Set exercise a>
Recast the entries from the line holding "This screenshot has width=968, height=512." through the line holding "pos(1533,17)", both included, as a Markdown table with the columns Row and Entry line. Number the rows, skip blank lines, and leave the pictures out.

Selected passage>
---*---
A purported satellite image shows Russian arms near Debaltseve, Ukraine. (Courtesy of Geoff Pyatt)

Weapons fell silent in war-torn eastern Ukraine early Sunday as government troops and pro-Russian rebels started a cease-fire, with initial reports from across the region suggesting that the truce was largely holding despite doubts about its durability.

On Saturday, rebel leader Alexander Zakharchenko told the Interfax news agency that rebel forces planned to cease hostilities everywhere “except Debaltseve” — ordering pro-Russian forces to “block all attempts to break out” of the city, saying the agreement struck Thursday in Minsk between Ukrainian, Russian, French and German leaders didn’t mention Debaltseve by name.

The announcement led Ukrainian President Petro Poroshenko to issue a caveat to his cease-fire order, delivered live on Ukrainian television just after midnight Sunday, should the rebels make good on their threat to keep up the offensive at Debaltseve.

“I see now only one threat: When the rebels were shelling residential areas in Debaltseve,” Poroshenko said. “If they hit us in one cheek, we will not turn the other. May God forgive me.”

Both sides reported violations, although the cease-fire generally appeared to be holding.
---*---
The records>
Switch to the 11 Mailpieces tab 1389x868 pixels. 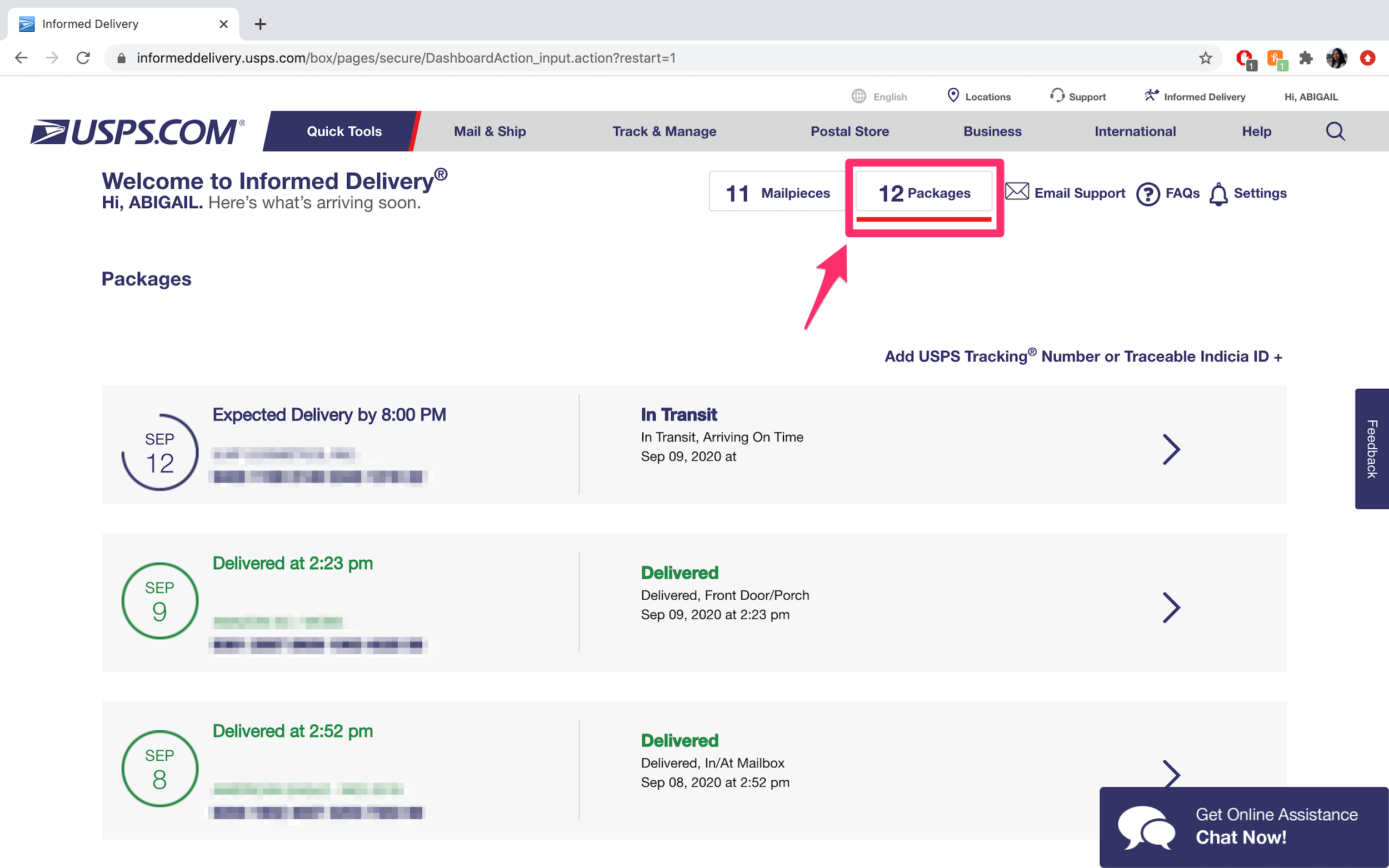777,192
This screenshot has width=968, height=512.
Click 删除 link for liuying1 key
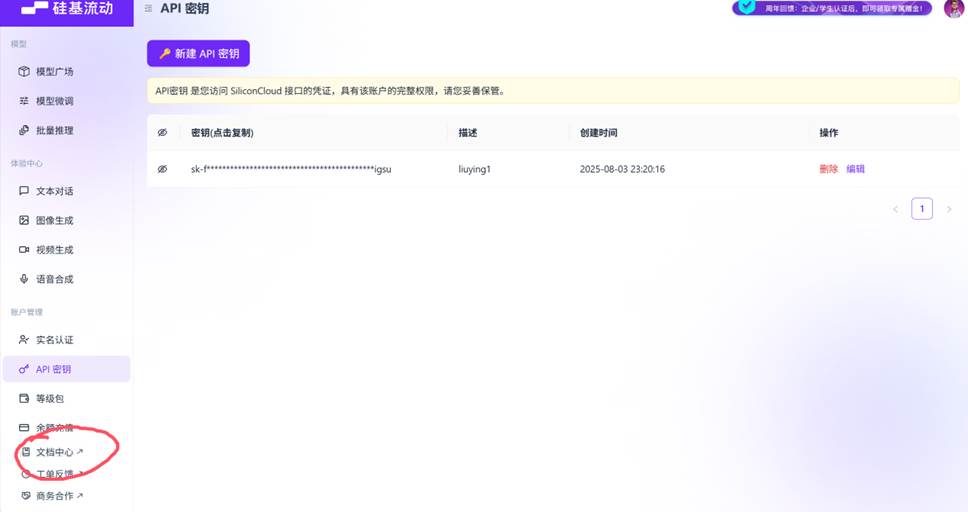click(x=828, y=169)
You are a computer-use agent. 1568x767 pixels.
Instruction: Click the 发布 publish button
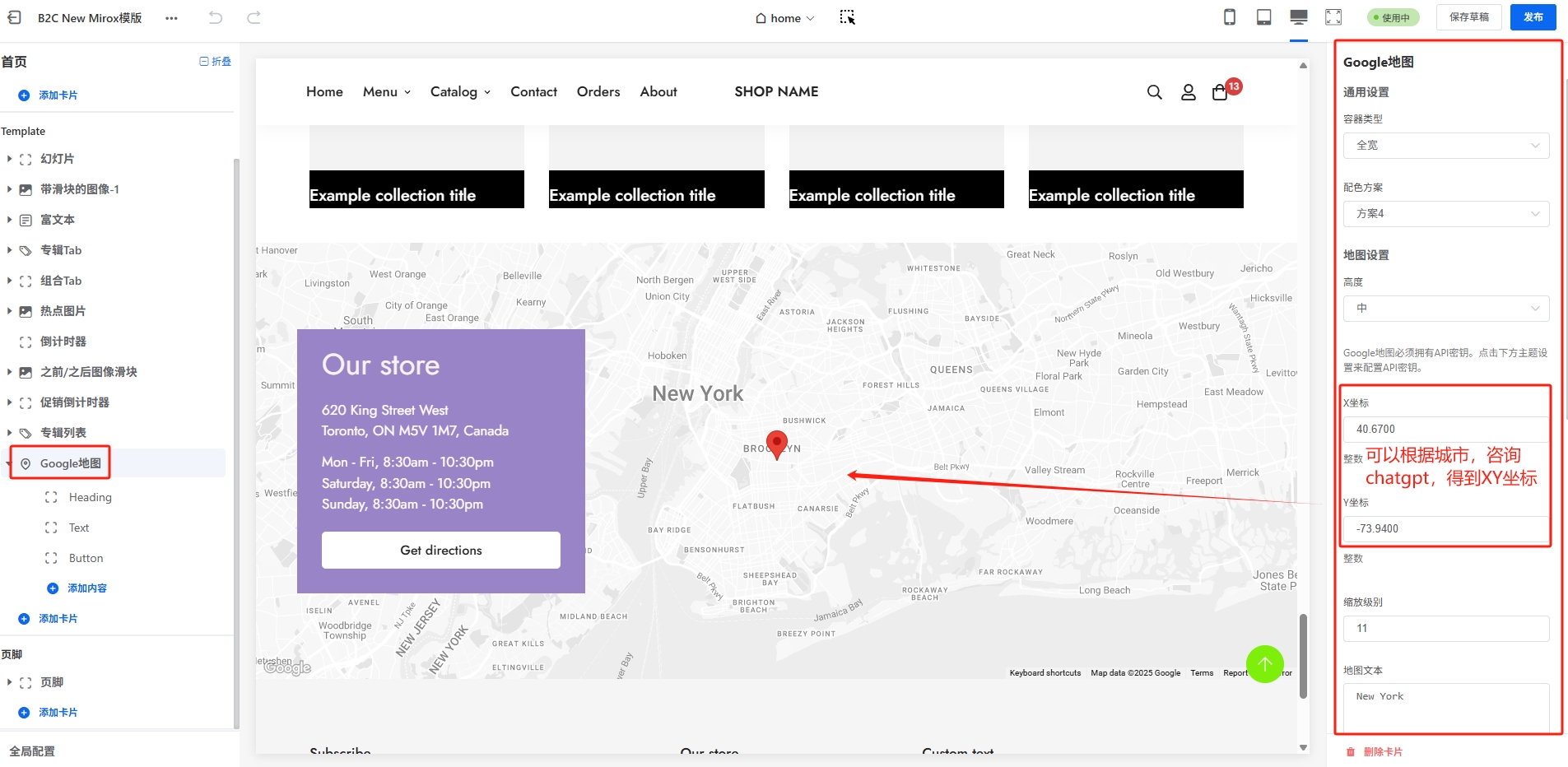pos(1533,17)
---*---
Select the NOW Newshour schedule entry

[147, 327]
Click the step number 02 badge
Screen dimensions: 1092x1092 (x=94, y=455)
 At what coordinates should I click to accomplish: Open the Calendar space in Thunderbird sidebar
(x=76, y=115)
---*---
Set exercise b>
According to the cease-fire report, leaders of which nationalities struck the agreement in Minsk? List all of them.

Correct result a>
| Row | Entry line |
|---|---|
| 1 | This screenshot has width=968, height=512. |
| 2 | Click 删除 link for liuying1 key |
| 3 | click(x=828, y=169) |
| 4 | You are a computer-use agent. 1568x767 pixels. |
| 5 | Instruction: Click the 发布 publish button |
| 6 | pos(1533,17) |

Correct result b>
Ukrainian, Russian, French, German